Species of gastropod

Amphidromus centrocelebensis is a species of air-breathing land snail, a terrestrial pulmonate gastropod mollusc in the family Camaenidae.

==Description==
Shells can reach a length of about 49 mm, its diameter 17 mm

(Original description in German) Shell: The conical shell is sinistral or dextral. It is sometimes short and stout (especially the sinistral ones), sometimes strongly elongated. The umbilicus is completely or almost completely covered. The surface is radially lined by delicate growth lines. Under a magnifying glass one can see occasionally extremely fine spiral undulations. The shell contains 6 1/2 to 7 1/2 rather strongly convex whorls, which here and there are pressed against a narrow border. The whorls show a blunt but distinct edge, which the body whorl retains up to the apertural margin, and which in unworn shells is highlighted by a dark, fine color line. The apertural plane is oblique to the main axis. The aperture is oval to roundly oval. Its margin is turned outwards, even backwards, but not particularly wide, white, connected by a more or less distinct callus.

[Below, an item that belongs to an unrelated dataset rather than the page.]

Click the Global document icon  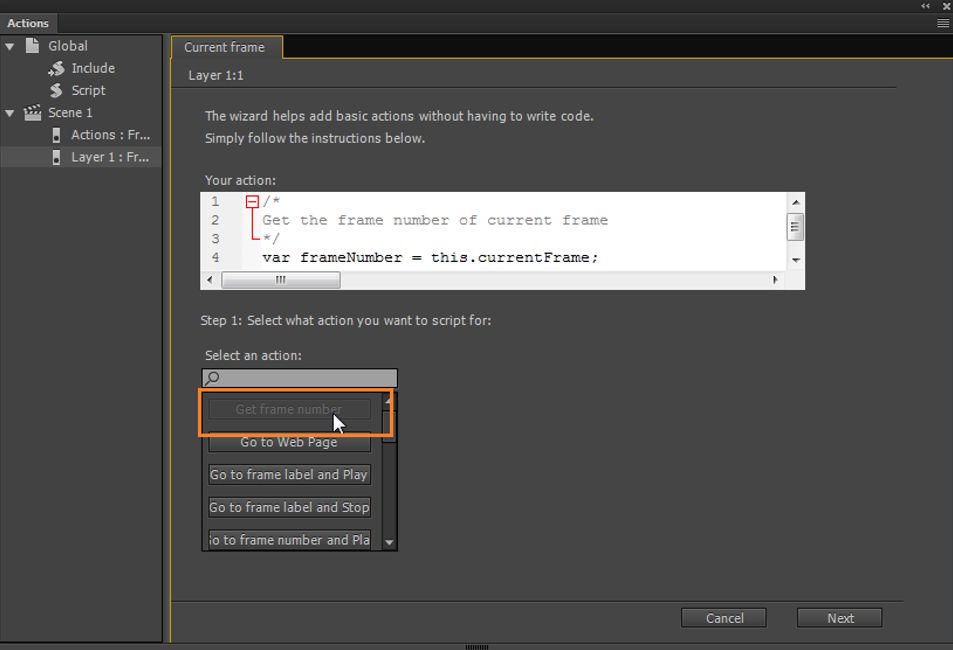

Color of the shell: yellowish-white to citron yellow, also greenish-yellow; unicolored, occasionally with a somewhat paler zone along the upper suture. Besides the already mentioned edge line, one or another shell shows on the underside of the body whorl the faint indication of two or three spiral bands. The aperture's interior is white to light yellow.

==Distribution==
This species can be found in Sulawesi, Indonesia.